Lauren, for example, portraying a legitimate student:
"Now I am taking 5 real classes… no fun class for me:( I usually take one to keep my sanity, but it’s not going to happen next semester… well, unless you count the one I am “teaching” - that should be fun. Yikes, I’m a real senior next year! Where the heck did college go?"
That's a lot of information in a little block of text. Listed are the average number of classes a person takes (and apparently how many real ones are too many). This much stimulating education is to make me sad.

:(

She also mentions one of the opportunities available, like "teaching,"-- made ambiguous by the quotation marks. Though she assures us that it will not be dreary-- perhaps like some of the other class offerings-- and be a 'neat' alternative. Some expected reflections are characterized by the whimsical "time flies, I'm growing up." Exclamation point. She's a real senior as opposed to a pauper and will experience the joy of a minor mental breakdown as a result. The style of writing itself is approachable and most of her entries read with a wide-eyed enthusiasm about the school. This text is even tageed with the cold-war vernacular "heck" and "yikes!' for ultimate appeal and cuteness. archie is around the corner as well, hands in his pockets and kicking the ground, groaning an "aw shucks." It's obvious they picked these representatives for a reason, and I can only imagine the selection process. Because most of the entries are also highly promotional of the school, they evoke Fairclough's concern where the people reading fluff won't know if it's just friendly or also borderline manipulative.

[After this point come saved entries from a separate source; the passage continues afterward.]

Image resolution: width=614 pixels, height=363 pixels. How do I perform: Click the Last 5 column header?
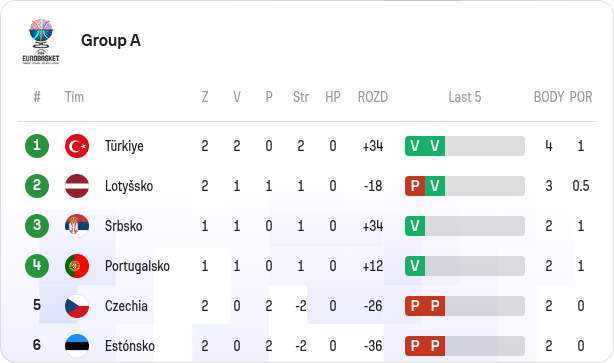point(465,97)
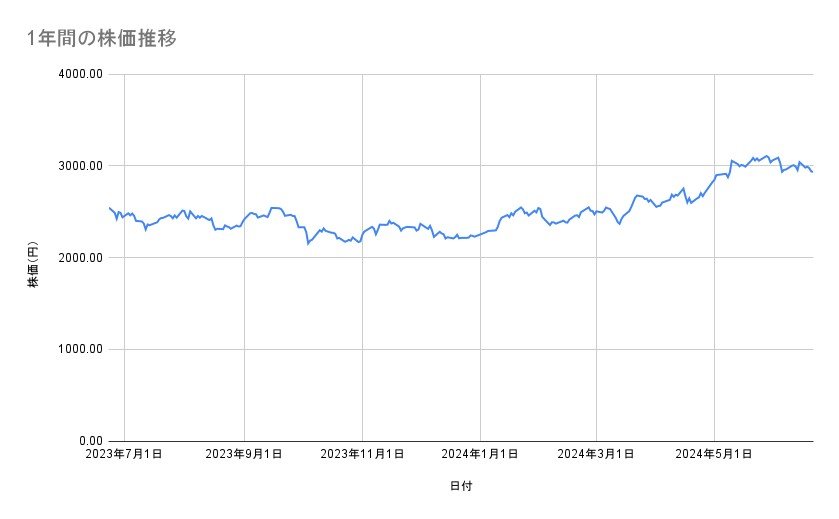This screenshot has height=519, width=839.
Task: Select the 2024年5月1日 date label
Action: pyautogui.click(x=714, y=455)
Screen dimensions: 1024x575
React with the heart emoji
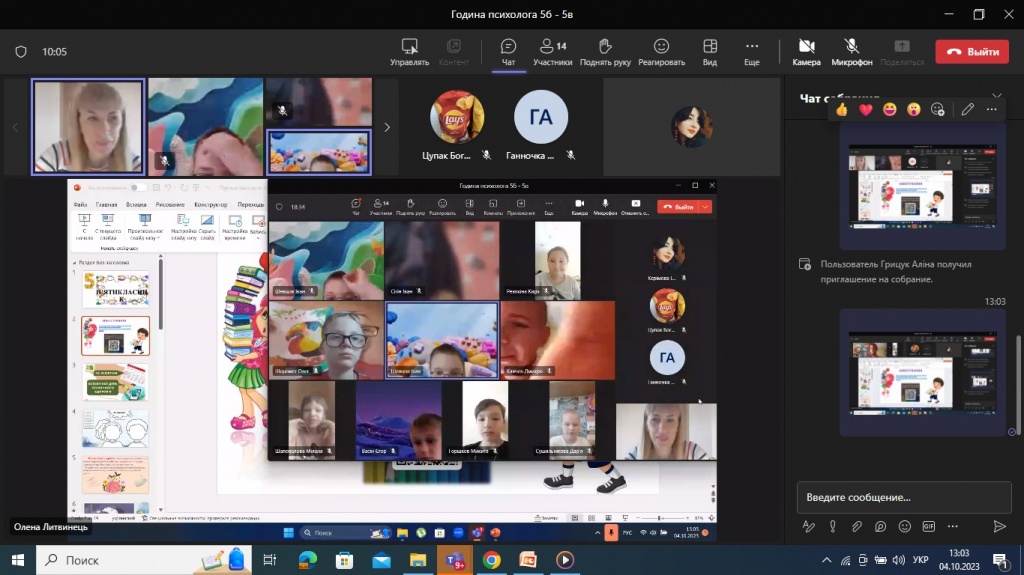pyautogui.click(x=866, y=109)
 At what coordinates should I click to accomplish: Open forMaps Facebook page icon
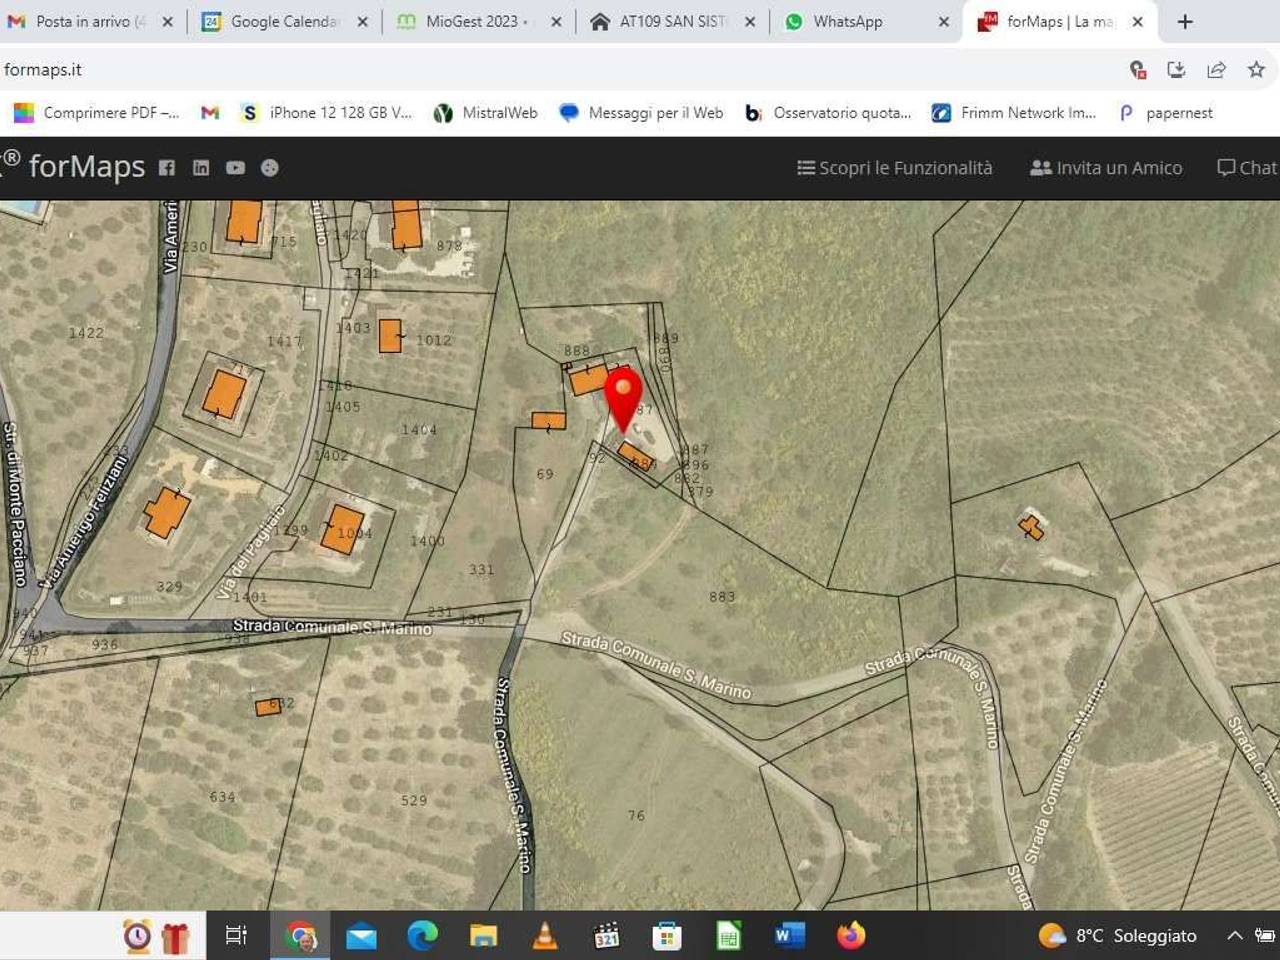[167, 168]
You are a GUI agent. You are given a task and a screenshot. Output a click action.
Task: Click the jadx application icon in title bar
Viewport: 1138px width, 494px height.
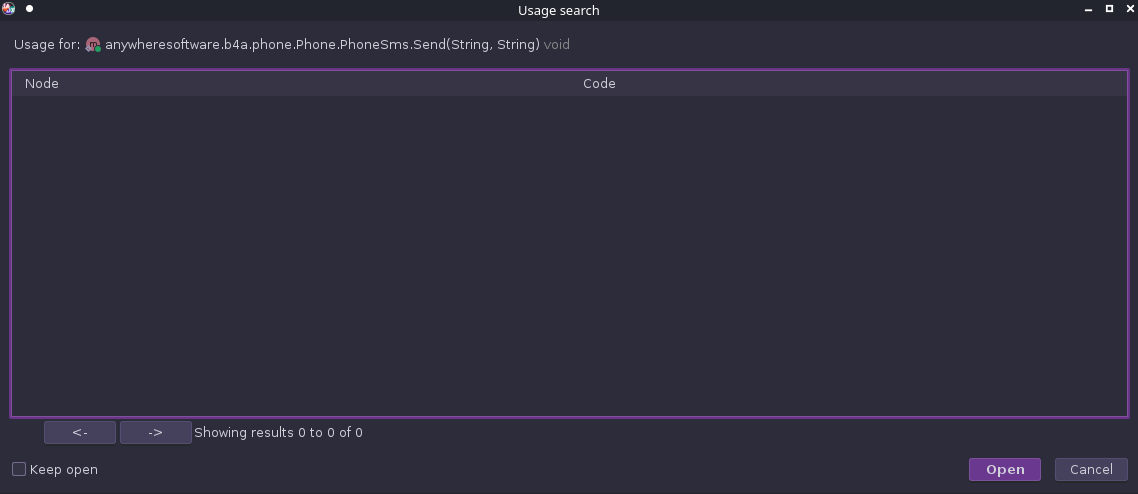click(9, 9)
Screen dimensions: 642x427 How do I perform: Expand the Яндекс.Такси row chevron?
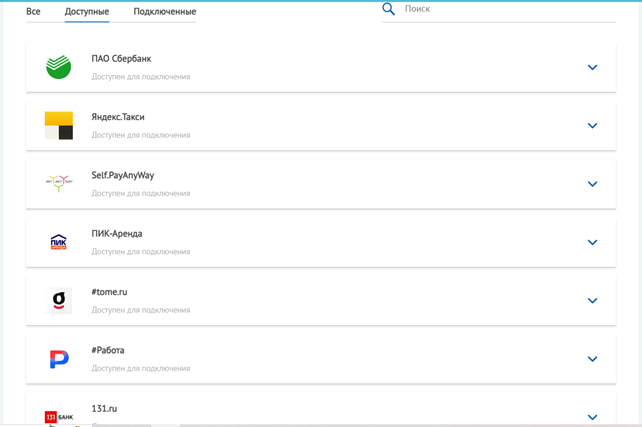tap(592, 126)
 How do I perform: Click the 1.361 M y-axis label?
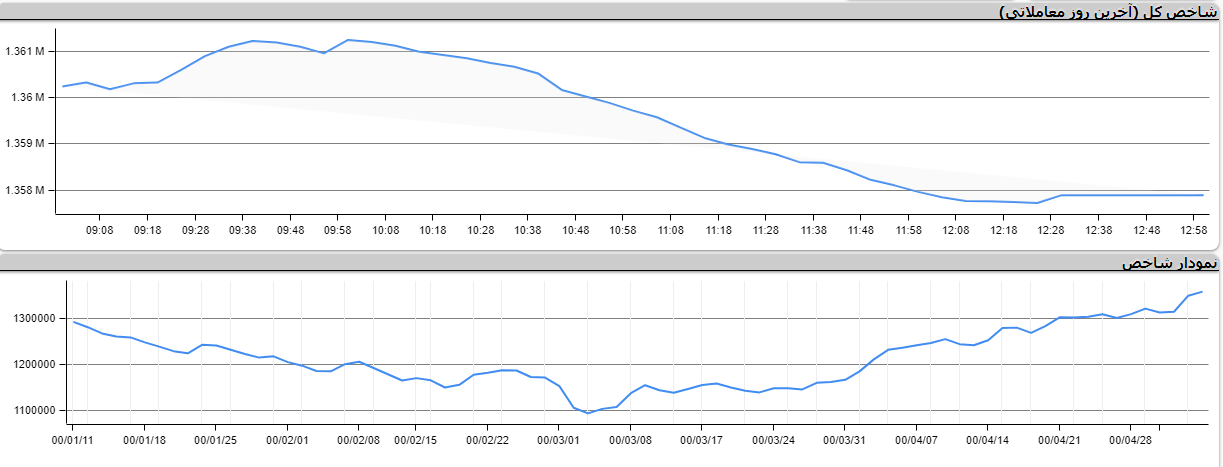pos(25,51)
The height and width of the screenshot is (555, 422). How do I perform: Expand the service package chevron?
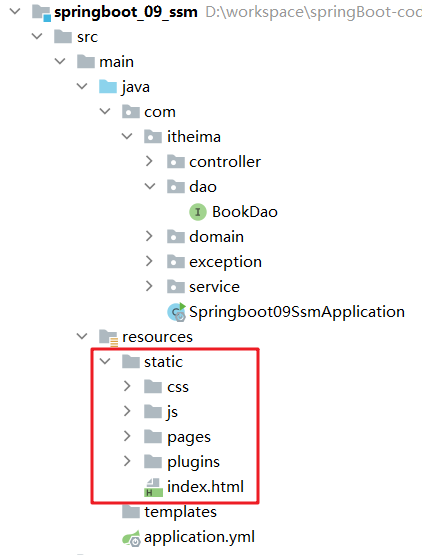[149, 286]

I got a comment on this piece, asking me how else these things are supposed to be written. They're supposed to be informational, after all, and they are trying to offer a perspective on the school. The problem is that it's the perspective of the school. I was told that things have to be written this way. Which is true. It's just asking if this is acceptable, not if it's necessary. I obviously don't deny that schools provide an education on some level. Public schools need to support themselves some how or prove that they're worth the support they're getting. Private colleges need their donors. It's in the literature. Each facet of a school is a selling point and if it doesn't bring in money, it has no use. More on this later.

Before I post what's at stake for the student or their role as a participant of a hiearchy, I want to share something about today. I went into the facilities department at Chapman, where the workers are handymen and people who make sure this school doesn't burn to the ground from an electrical fire. They are as important to sustaining this school as any other part.

On a memo on their clip board was an advisement encouraging them to use the breakroom area for their lunch, and that it might be unseemly for them to congregate in groups of "more than 3" anywhere on campus that is not a university event. They are not to make themselves known on campus as anything but people driving carts and working, for anything else would break the delicate surface of the illusion. And the simulacra loses its appeal.

The problem with sexy is that it only last for so long and keeping up the presentation is more work than it is worth. Sexy exploits more than it attracts and the most important people suffer from this denial.

2 am

I'm apparently supposed to present in 10 days. April 19th. I thought this would be okay at first, but the workload this week is heavy. Nick wants some sort of draft due Thursday, and after working on this for 3 hours a day all of spring break, I have no desire to turn anything in. I finished semi-transcribing the interviews and am going through some screenshots from the website pages. It's two in the morning and I can't sleep because of the anxiety. It's almost done, but there's so much that has left me disappointed. Sometimes I love this project, many times I hate it and am still trying to figure out what the whole purpose of it is and if anybody is going to care. Is it going to really matter if people know they're segmented and sold to? People still buy Coke and Nike.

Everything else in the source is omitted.